Ela sorriu, um sorriso triste, mas firme.

— Então vamos a Raventon. Antes que Lucien decida que esperar não é mais necessário.

Eles saíram da estufa, o céu já tingido de tons dourados. A floresta parecia mais silenciosa, como se estivesse observando. E enquanto caminhavam, Helena sentia a marca em seu pulso arder — não de dor, mas de poder.

Um poder que ela ainda não compreendia.

Um poder que poderia salvá-la.

Ou destruí-la.

Antes de partir, Helena pediu que Damon a levasse a um lugar específico: o mirante da colina, onde eles costumavam se encontrar nas noites de verão. O lugar estava intacto, como se o tempo tivesse congelado ali, esperando por eles.

O vento soprava forte, e o céu começava a se tingir de azul profundo. Helena caminhou até a borda do mirante e olhou para a cidade abaixo. As luzes de Montclair piscavam como lembranças vivas.

— Foi aqui — ela disse, sem olhar para Damon. — Foi aqui que você me prometeu que nunca iria embora.

Damon se aproximou devagar.

— Eu lembro. E lembro do que senti quando quebrei essa promessa.

Helena virou-se para ele, os olhos marejados.

— Você me deixou com perguntas.

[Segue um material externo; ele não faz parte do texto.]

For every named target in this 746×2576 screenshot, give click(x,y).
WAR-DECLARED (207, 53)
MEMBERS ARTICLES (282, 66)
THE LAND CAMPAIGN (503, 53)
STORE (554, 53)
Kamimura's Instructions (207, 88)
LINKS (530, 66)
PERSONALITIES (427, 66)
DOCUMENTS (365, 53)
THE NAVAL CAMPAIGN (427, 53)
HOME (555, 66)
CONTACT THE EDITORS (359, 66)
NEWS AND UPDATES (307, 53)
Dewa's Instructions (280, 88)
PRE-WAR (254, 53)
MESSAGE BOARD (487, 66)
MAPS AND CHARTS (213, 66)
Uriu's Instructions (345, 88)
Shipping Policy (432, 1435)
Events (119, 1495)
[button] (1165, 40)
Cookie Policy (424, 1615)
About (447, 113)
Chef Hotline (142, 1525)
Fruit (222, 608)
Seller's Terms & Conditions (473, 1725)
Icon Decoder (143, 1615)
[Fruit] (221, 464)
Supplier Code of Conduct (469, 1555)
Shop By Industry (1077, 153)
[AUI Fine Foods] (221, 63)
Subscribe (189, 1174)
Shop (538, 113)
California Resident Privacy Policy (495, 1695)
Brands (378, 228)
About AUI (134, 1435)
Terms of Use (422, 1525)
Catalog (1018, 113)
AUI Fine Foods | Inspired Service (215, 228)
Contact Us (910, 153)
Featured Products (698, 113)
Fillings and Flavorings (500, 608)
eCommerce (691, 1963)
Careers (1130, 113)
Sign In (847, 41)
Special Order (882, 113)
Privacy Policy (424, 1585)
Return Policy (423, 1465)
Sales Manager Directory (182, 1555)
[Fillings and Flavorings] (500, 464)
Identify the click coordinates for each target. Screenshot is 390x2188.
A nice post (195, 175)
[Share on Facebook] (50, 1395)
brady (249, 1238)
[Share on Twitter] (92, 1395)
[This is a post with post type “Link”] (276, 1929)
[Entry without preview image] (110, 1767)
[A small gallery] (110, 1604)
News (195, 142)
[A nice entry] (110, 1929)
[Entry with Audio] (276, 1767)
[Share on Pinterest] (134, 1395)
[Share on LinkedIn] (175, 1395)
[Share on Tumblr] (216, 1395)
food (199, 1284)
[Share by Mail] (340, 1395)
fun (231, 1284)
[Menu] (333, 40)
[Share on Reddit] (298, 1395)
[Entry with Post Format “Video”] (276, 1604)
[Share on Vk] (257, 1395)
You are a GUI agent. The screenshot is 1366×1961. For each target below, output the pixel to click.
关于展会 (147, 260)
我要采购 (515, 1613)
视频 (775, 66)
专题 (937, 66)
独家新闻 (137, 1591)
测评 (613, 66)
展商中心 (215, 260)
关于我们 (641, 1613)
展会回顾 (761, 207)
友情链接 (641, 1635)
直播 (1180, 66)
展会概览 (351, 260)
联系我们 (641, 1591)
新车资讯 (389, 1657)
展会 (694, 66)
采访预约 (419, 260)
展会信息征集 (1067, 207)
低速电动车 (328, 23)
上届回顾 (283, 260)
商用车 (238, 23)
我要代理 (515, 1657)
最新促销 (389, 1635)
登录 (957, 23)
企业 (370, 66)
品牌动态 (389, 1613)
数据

Com medo. Com raiva. Mas o pior... foi a ausência. O silêncio. O vazio.

Damon assentiu, a dor visível em seu rosto.

— Eu não posso apagar o que fiz. Mas posso te dar todas as respostas agora. E posso lutar ao seu lado, se você me permitir.

Ela olhou para ele por um longo tempo. E então, tirou do bolso uma pequena folha dobrada — uma carta que ela escreveu para ele, mas nunca enviou.

— Eu escrevi isso no dia seguinte à sua partida. Nunca tive coragem de queimar. Nem de entregar. Mas agora... acho que você precisa ler.

Damon pegou a carta com mãos trêmulas. Abriu devagar. Leu em silêncio. E quando terminou, os olhos estavam cheios de lágrimas contidas.

— Você ainda me amava — ele disse, com a voz rouca.

— Eu nunca parei — ela respondeu. — Mas amar não é esquecer. E eu não esqueci nada.

Damon se aproximou, e dessa vez, tocou o rosto dela com delicadeza.

— Então me deixa fazer parte da sua memória de novo. Não como uma promessa quebrada. Mas como alguém que escolheu ficar.

Helena fechou os olhos por um instante. Sentiu o toque dele. Sentiu o peso da dor e da esperança. E então, abriu os olhos com firmeza.

— Raventon nos espera. E se o que está dentro de mim é real... então chegou a hora de descobrir quem eu sou. Com ou sem você.

Damon sorriu, respeitando a força dela.

— Com você. Sempre.

Eles se afastaram do mirante, lado a lado, rumo ao desconhecido. E atrás deles, o vento levou a última folha do diário de Eleanor, que havia caído no chão — revelando uma frase escrita à mão:

> “A Rosa Negra floresce na dor. Mas só o amor verdadeiro pode impedir que ela se torne veneno.”

Helena não viu. Mas em breve, ela entenderia.